TLDR
- Vertiv (VRT) will be added to the S&P 500 index effective March 23 during the quarterly rebalancing
- Shares of VRT climbed more than 7% Monday after the inclusion announcement
- Lumentum (LITE) jumped 10.6% while EchoStar (SATS) rose 1.6% on their respective additions
- Four companies including Match, Molina Healthcare, Lamb Weston, and Paycom Software will exit the index
- S&P 500 futures declined 1.1% Monday as crude oil surpassed $100 per barrel amid Iran conflict
Shares of Vertiv Holdings $VRT rallied over 7% Monday following confirmation from S&P Dow Jones Indices that the company will enter the S&P 500 index on March 23. The addition is occurring as part of the benchmark’s routine quarterly rebalancing process.

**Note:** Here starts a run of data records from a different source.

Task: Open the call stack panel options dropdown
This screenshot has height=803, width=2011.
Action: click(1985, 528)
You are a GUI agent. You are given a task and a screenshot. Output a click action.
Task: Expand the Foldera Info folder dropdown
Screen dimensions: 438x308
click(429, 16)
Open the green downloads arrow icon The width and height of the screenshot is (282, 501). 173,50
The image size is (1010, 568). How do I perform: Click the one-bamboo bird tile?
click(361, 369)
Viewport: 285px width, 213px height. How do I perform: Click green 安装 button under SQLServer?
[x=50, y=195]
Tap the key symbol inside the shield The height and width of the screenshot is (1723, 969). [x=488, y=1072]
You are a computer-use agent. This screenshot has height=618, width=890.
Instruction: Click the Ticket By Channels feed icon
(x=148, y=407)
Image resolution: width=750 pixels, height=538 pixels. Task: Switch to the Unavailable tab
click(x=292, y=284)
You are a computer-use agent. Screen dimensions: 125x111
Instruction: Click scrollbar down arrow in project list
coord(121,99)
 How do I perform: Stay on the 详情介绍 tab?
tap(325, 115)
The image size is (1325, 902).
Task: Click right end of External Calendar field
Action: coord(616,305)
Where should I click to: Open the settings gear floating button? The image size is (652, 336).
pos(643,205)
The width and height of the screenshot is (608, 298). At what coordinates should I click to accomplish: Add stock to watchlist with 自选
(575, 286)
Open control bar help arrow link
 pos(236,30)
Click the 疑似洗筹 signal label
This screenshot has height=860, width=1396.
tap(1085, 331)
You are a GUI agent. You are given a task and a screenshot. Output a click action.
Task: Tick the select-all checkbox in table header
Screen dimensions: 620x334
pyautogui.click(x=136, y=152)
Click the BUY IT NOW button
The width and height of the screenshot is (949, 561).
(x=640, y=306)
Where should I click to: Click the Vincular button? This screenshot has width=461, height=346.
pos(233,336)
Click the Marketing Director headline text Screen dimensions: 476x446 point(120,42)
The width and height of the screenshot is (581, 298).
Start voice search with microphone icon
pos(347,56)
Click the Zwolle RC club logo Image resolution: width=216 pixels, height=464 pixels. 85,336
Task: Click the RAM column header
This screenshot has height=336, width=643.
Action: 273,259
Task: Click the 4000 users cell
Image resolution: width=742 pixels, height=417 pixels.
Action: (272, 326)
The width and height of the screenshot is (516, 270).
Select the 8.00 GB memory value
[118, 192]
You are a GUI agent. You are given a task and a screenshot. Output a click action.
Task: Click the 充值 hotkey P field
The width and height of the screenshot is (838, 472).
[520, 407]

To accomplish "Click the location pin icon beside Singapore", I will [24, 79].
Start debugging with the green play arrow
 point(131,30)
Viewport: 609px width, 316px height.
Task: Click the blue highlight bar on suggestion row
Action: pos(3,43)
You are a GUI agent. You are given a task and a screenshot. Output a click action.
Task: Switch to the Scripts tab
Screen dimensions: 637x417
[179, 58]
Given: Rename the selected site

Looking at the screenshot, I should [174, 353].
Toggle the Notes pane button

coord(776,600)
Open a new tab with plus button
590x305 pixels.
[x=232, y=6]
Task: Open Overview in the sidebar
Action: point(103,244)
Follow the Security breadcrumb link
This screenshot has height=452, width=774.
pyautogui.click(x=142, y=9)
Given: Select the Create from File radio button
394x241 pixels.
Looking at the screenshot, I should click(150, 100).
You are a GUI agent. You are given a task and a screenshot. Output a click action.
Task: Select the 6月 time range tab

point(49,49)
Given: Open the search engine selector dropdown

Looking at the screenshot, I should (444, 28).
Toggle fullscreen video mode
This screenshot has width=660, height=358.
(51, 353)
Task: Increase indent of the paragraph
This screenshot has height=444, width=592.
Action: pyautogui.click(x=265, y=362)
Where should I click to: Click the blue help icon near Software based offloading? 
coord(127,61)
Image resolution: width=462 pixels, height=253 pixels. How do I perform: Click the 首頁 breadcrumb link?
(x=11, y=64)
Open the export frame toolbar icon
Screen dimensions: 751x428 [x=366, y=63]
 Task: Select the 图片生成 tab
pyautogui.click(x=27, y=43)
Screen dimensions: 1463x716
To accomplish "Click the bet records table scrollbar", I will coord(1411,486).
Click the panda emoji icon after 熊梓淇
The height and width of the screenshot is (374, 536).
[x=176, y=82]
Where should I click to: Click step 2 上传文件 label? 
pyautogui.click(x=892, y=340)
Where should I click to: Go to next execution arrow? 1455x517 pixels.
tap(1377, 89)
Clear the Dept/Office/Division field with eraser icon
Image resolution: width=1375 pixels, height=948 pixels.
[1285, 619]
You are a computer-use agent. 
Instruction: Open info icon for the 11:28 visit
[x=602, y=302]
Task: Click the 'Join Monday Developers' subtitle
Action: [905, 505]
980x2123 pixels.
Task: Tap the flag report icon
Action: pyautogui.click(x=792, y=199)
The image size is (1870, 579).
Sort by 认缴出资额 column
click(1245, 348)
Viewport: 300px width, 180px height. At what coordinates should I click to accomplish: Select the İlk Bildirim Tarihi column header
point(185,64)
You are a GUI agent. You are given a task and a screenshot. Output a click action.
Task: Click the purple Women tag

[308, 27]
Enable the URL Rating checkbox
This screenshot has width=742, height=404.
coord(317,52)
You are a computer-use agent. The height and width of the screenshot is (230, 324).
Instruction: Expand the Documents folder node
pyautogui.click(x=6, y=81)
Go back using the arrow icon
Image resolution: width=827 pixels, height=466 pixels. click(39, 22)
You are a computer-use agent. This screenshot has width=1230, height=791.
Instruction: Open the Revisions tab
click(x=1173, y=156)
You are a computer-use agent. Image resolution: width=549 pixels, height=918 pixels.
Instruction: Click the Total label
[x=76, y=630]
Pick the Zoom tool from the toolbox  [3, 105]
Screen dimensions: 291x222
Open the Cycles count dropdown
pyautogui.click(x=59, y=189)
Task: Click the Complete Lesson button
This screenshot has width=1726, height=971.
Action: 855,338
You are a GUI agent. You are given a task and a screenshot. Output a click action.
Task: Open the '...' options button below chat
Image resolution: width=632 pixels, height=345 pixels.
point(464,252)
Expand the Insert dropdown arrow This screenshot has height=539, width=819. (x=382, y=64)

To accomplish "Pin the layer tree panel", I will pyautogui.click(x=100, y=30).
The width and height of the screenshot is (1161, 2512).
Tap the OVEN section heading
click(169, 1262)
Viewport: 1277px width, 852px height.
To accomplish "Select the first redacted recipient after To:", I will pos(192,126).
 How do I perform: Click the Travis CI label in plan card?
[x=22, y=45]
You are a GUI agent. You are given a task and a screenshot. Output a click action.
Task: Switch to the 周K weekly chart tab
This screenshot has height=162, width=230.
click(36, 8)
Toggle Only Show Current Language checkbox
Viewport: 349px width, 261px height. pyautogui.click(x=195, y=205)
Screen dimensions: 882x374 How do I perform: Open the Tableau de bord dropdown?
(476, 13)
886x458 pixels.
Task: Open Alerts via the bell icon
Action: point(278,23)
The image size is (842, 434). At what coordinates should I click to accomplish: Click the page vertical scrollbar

S&P Dow Jones Indices released the announcement following Friday’s market close, allowing market participants the weekend to process the development. VRT shares were already trending upward during Monday’s premarket session.
Lumentum Holdings $LITE posted the strongest gains among the newly added companies, surging 10.6% in premarket hours. EchoStar $SATS advanced approximately 2.1%. The trio will formally become S&P 500 constituents prior to the opening bell on March 23.
Meanwhile, Coherent $COHR, a competitor in the optical networking sector to Lumentum, edged down 0.5%, marking it as the sole decliner in its industry group following the announcement.
When companies join major indexes, they typically experience automatic buying pressure from index-tracking funds. This passive investment flow frequently drives share prices upward in the days and weeks preceding the official inclusion date.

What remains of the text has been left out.